Imam Ibn al Choppa-hedoff's opposition is a further indication of an unfortunate rift between the municipality's Islamic community and its ruling Greens councillors, a once close relationship already under strain on account of the council's policy on same-sex marriage (see "The Perils of Modern Marriage") and a more recent disagreement over "sustainable energy". This latter dispute arose after the Mayor called for the construction of wind turbines on the roofs of all public buildings (the Town Hall now sprouts a forest of whirling blades, each one sending showers of chopped pigeon onto passers-by below) and suggested that the minaret of Imam Ibn al-Choppa-hedoff's mosque would be an equally appropriate site for a turbine. The Iman, to mask the fact that he has concluded a "personal private" deal with a mobile telephone company for the use of the minaret, has rejected the request as "secular interference" and an "insult to the holy purposes" for which minarets were prescribed. He might be "forced", he said with an eagle glare, to resign as chaplain and declare a fatwa against the Mayor and his "sacrilegious cohorts".

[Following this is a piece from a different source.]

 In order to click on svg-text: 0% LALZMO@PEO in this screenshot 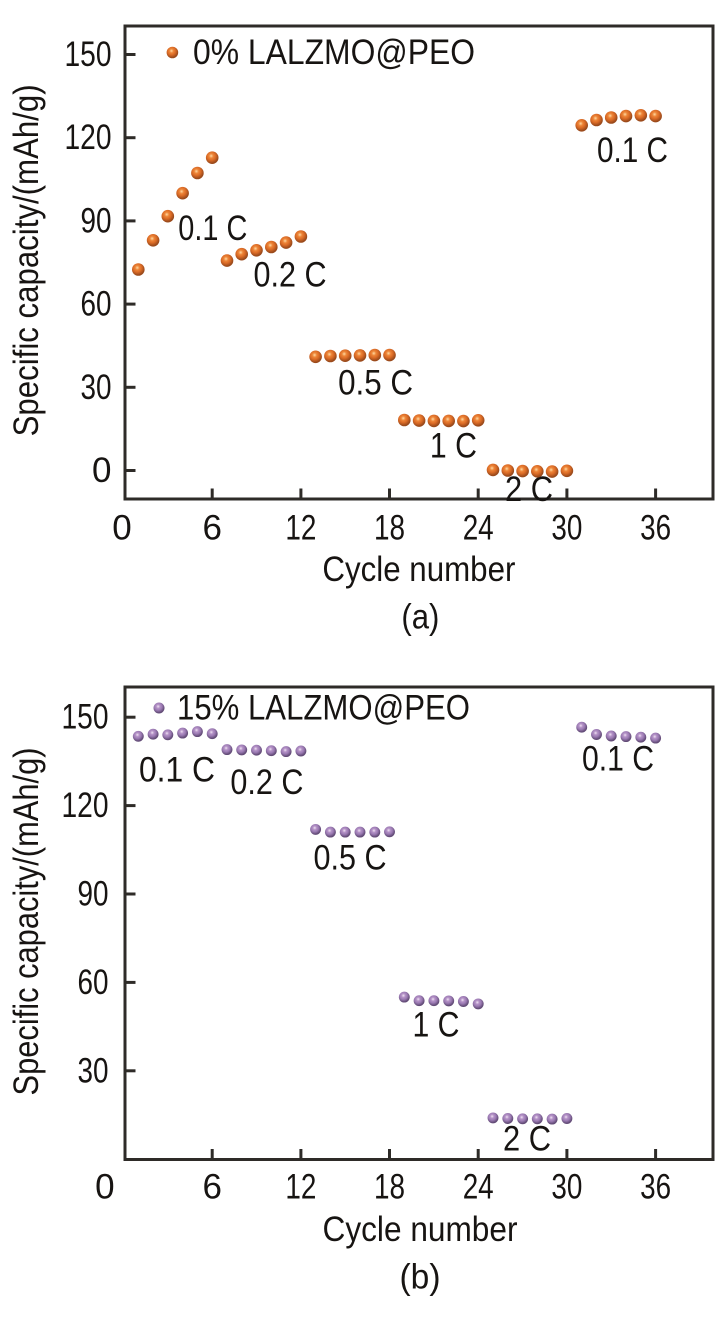, I will do `click(334, 52)`.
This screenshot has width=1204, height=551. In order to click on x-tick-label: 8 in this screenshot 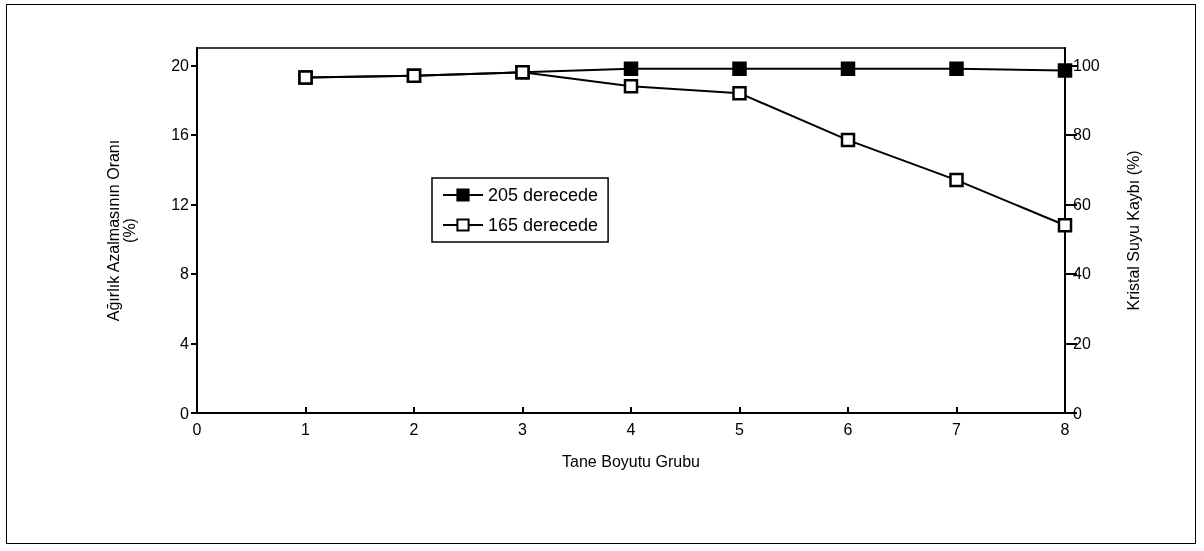, I will do `click(1065, 429)`.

"The Sons of the Caliphate", declared the Imam (referring to an ethnic cultural group subsidised by the council as part of its "Diversity in the Arts" programme), "stand ready with their scimitars sharp and thirsting for infidel blood to bring justice to those who mock the sacred representatives of the Prophet." To safeguard his own blood and in order not to lose the votes of the congregation at the mosque, Councillor Rhiannon hopes to placate the angry Imam by conferring the freedom of the city of Burchett Hill posthumously on Osama bin Laden, whom he describes as "a fallen hero in the world struggle against American imperialism".